12.300 yıla dayanan geçmişi ile kadim bir şehir olan Siirt; asırlar boyu eğitim kültür ve ticaret merkezi olduğu kadar dokumacılık ve bakırcılık gibi el sanatlarında da önemli bir merkez konumundaydı.
Özellikle bu el sanatlarından bakırcılık araştırmaya değer bir konu. Bu konuda elimizde ki bilgi kırıntıları bile bizi çok önemli sonuçlara ulaştırıyor.
2004 yılında günümüzün milletvekili dönemin belediye başkanı Mervan Gül döneminde, o tarihte belediye özel kalem müdürü olarak görev yapan becerikli ve idealist hukukçu hemşerimiz Diyaeddin Temiz’in gayretleri ile Siirt tarihine damga vuran bir çalışma olan “Siirt ve Çevresi” konulu bir sempozyum düzenlendi.
Ülkemizin kendi alanlarında yetkin bilim insanları Siirt ve çevresini çeşitli yönler ile irdelediler.

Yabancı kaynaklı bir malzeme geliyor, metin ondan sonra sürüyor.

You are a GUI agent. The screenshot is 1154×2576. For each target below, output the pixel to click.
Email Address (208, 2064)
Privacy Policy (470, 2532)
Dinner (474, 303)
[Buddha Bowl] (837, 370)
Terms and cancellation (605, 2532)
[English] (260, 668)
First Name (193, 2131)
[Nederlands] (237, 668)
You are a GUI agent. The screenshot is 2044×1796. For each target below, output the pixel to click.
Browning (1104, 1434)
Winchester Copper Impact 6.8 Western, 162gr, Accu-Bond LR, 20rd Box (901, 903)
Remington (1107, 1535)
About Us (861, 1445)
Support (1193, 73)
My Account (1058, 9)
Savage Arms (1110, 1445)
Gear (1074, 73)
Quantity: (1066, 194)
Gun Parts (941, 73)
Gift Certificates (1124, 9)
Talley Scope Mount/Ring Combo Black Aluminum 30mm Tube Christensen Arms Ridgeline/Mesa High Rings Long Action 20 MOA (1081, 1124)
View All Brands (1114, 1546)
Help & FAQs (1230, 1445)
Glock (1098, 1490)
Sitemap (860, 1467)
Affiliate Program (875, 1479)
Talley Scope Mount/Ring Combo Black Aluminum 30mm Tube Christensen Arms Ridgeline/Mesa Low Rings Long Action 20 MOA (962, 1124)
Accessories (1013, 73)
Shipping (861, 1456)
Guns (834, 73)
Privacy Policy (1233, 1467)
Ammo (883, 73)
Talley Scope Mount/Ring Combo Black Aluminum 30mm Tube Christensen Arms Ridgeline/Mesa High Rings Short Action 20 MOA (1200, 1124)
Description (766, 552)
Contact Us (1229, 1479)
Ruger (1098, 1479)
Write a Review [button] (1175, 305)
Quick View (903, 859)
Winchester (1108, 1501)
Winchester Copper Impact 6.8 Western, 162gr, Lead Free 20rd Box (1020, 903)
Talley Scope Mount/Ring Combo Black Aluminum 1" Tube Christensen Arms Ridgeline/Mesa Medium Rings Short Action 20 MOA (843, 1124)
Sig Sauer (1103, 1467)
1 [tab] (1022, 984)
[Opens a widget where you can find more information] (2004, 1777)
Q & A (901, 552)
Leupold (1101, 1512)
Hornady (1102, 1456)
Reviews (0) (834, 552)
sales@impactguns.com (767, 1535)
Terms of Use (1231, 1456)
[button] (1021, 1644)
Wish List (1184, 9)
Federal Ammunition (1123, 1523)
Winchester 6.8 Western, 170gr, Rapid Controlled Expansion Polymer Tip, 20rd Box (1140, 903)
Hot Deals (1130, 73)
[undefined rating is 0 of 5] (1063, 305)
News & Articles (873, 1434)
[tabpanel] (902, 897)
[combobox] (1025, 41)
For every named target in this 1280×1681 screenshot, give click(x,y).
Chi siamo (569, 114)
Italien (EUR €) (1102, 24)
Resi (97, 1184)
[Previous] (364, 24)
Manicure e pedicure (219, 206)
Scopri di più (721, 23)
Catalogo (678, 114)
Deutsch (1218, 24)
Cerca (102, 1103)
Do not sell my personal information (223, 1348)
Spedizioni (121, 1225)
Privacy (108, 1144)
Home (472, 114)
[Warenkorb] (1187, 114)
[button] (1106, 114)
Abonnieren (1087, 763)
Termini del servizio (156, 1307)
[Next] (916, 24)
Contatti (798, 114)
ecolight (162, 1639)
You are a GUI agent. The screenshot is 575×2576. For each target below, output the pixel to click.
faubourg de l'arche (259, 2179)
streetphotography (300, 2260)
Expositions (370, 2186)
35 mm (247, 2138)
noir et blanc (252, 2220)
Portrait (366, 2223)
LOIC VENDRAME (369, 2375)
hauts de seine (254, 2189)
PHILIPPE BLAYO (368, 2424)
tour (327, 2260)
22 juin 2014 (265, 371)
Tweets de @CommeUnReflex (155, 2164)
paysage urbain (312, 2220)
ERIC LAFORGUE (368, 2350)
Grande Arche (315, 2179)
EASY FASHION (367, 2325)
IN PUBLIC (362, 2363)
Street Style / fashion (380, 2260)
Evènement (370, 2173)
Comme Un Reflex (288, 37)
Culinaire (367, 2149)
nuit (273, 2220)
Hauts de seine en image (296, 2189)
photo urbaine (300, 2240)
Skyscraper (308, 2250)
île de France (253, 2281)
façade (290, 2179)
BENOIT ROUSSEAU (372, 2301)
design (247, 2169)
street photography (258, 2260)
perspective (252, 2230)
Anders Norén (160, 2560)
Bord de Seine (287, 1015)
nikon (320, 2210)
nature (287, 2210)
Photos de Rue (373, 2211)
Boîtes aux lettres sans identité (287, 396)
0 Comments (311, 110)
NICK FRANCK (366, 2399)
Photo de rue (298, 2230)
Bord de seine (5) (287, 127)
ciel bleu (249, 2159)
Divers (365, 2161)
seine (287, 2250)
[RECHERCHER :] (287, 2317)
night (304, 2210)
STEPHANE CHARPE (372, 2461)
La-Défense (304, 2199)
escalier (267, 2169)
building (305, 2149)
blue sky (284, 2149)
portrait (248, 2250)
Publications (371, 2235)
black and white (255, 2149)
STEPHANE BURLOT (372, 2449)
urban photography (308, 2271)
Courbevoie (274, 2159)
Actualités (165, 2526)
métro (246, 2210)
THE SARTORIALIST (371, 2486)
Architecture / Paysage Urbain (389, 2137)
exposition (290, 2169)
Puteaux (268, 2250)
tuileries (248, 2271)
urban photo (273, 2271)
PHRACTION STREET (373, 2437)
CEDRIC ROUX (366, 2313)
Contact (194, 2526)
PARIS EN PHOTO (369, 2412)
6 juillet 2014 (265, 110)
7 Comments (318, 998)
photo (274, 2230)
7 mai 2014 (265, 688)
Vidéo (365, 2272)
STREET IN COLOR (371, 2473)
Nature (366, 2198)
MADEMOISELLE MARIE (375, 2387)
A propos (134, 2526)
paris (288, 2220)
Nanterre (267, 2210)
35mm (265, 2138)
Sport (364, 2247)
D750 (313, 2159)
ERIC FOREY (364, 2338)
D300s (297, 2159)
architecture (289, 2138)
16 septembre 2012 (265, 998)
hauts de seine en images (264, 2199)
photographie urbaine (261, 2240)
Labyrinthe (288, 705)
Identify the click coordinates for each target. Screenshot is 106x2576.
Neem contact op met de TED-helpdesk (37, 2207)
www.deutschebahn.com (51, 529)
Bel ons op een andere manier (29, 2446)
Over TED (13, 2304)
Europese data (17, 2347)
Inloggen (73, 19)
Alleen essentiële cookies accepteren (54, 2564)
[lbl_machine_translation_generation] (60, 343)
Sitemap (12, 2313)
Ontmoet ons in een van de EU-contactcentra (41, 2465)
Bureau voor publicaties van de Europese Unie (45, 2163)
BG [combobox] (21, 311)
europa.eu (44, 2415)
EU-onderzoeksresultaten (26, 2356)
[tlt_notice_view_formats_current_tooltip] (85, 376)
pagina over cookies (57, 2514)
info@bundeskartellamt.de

Bu sempozyuma katılan bilim insanlarından birisi de sanat tarihçisi Oktay Aslanapa’ydı. Gerek sempozyuma sunduğu tebliğde ve gerekse bire bir yaptığım görüşmelerde Anadolu da bakırcılığın milattan önce ki tarihler de Siirt’te başladığı bilgisini almıştım.
Siirt’te bakırcılığın varlığı konusunda önemli olan bu verinin yanı sıra elimizde başka verilerde var.
Bunların başında Şirvan Bakır Madenleri geliyor. Bu madenin milattan önceki tarihlerden beri işletildiği biliniyor. Açılan bazı dehlizlerde bulunan tahta tekerleklerde bu veriyi destekliyor.
Yine miladi 1295 yılında Şirvanlı Ahmet adındaki bir bakır ustası tarafından Ulu Camii için yapılan güzelim alem bizi Siirt’in bakırcılık alanında bir merkez olduğu sonucuna götürüyor.
Bu konuyu ele elmaya devam edeceğiz.